Building a Self-Healing Deployment Pipeline
Deployments break. Your site goes down at 2 AM. Users see generic errors while you scramble to rollback manually. Here's how I built a deployment system that heals itself automatically.
The Problem
Traditional deployments fail silently. Code deploys, breaks production hours later. Users see ugly Nginx errors. You manually SSH to fix it. There's a better way.
The Solution
1. Branded Error Pages
Dual-layer error handling: - Django templates when Django works - Static Nginx fallbacks when Django crashes - Always branded—never generic
2. Health Checks with Timeouts
Four checks after each deployment: - HTTP Response (30s max): Site responding? - Gunicorn Service (10s): App server running? - Django Check (20s): Configuration valid? - Static Files (30s): Assets loading?
Timeouts prevent hanging. Fail fast, rollback immediately.
3. Last-Known-Good Rollback
The clever part: we don't rollback to previous commit—we rollback to last working commit.

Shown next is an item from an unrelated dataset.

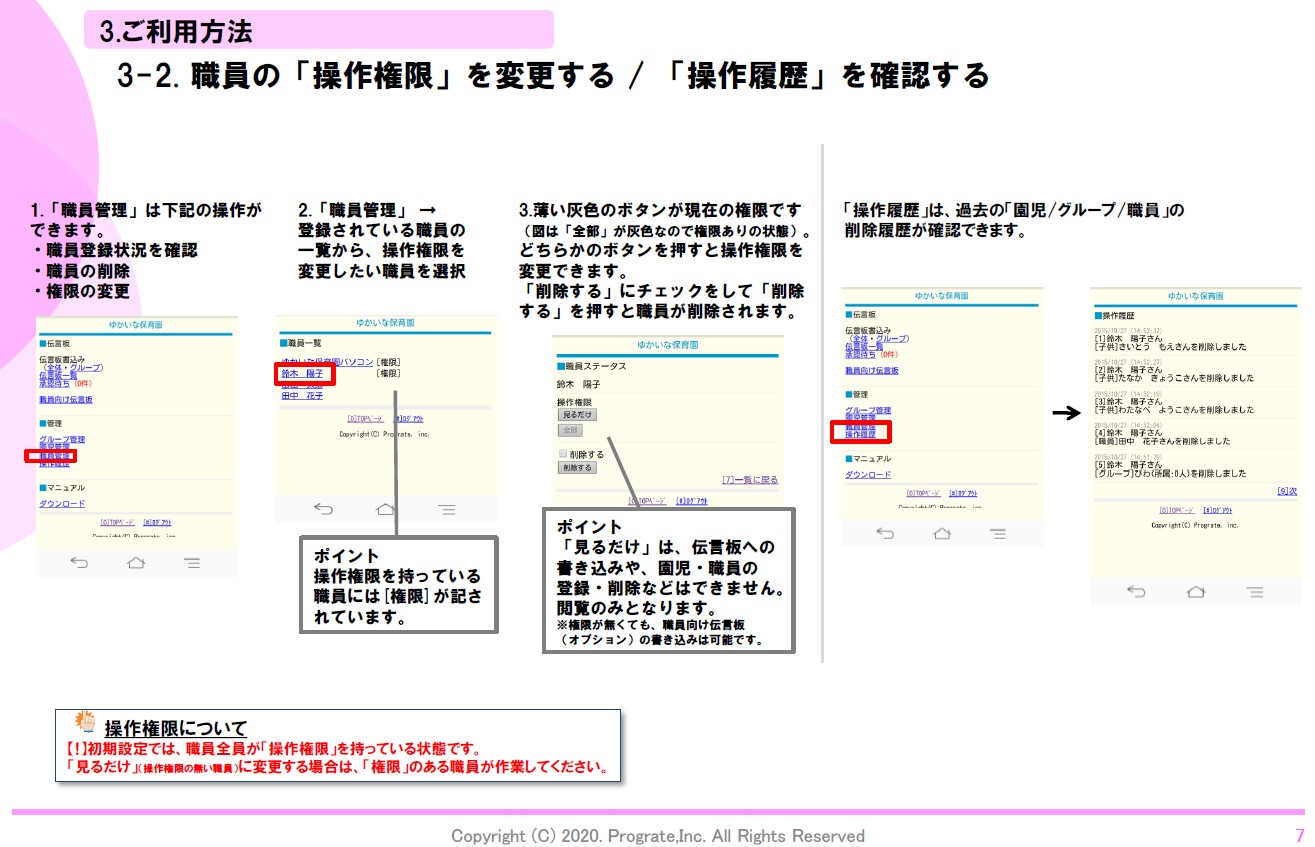The image size is (1315, 847).
Task: Open 鈴木 陽子 in the staff list
Action: (302, 373)
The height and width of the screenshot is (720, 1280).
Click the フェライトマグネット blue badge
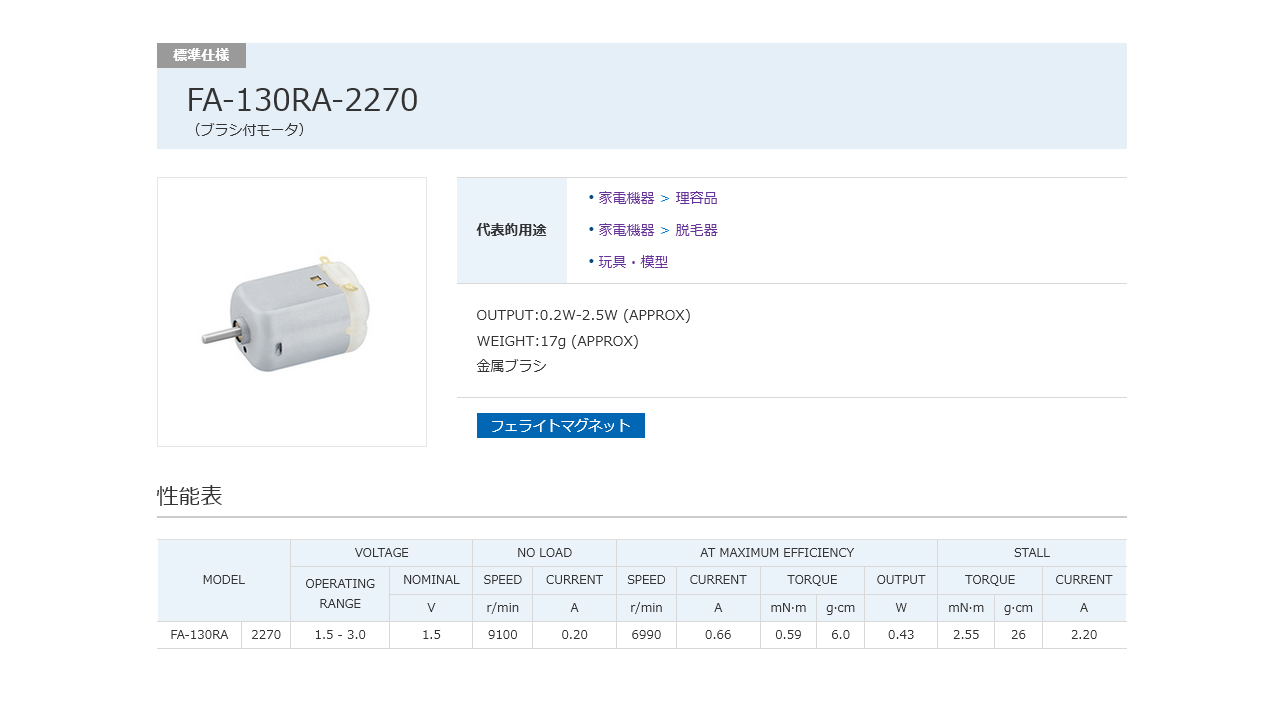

Every successful deployment saves the commit SHA. On failure, restore that exact version. Two broken commits in a row? Still safe.
Visual: The Deployment Flow
Impact
Before: 5-10 minute manual rollbacks. Users saw errors.
After: 30-second automatic rollback. Branded error pages during recovery.
The Code
# GitHub Actions workflow
- name: Health Check
run: |
curl --max-time 30 https://site.com
timeout 10 systemctl is-active gunicorn
timeout 20 python manage.py check
- name: Rollback
if: failure()
run: |
GOOD=$(cat .last_good_commit)
git reset --hard $GOOD
systemctl restart gunicorn
Key Lessons
Fail fast: Timeout hung services immediately.
Track working statepost: Not just HEAD~1, but last verified working commit.
Brand errors: Users see your brand even during failures.
Test rollbacks: Your rollback is production code too.
Built with Django, GitHub Actions, and defensive programming. Deployments should heal themselves.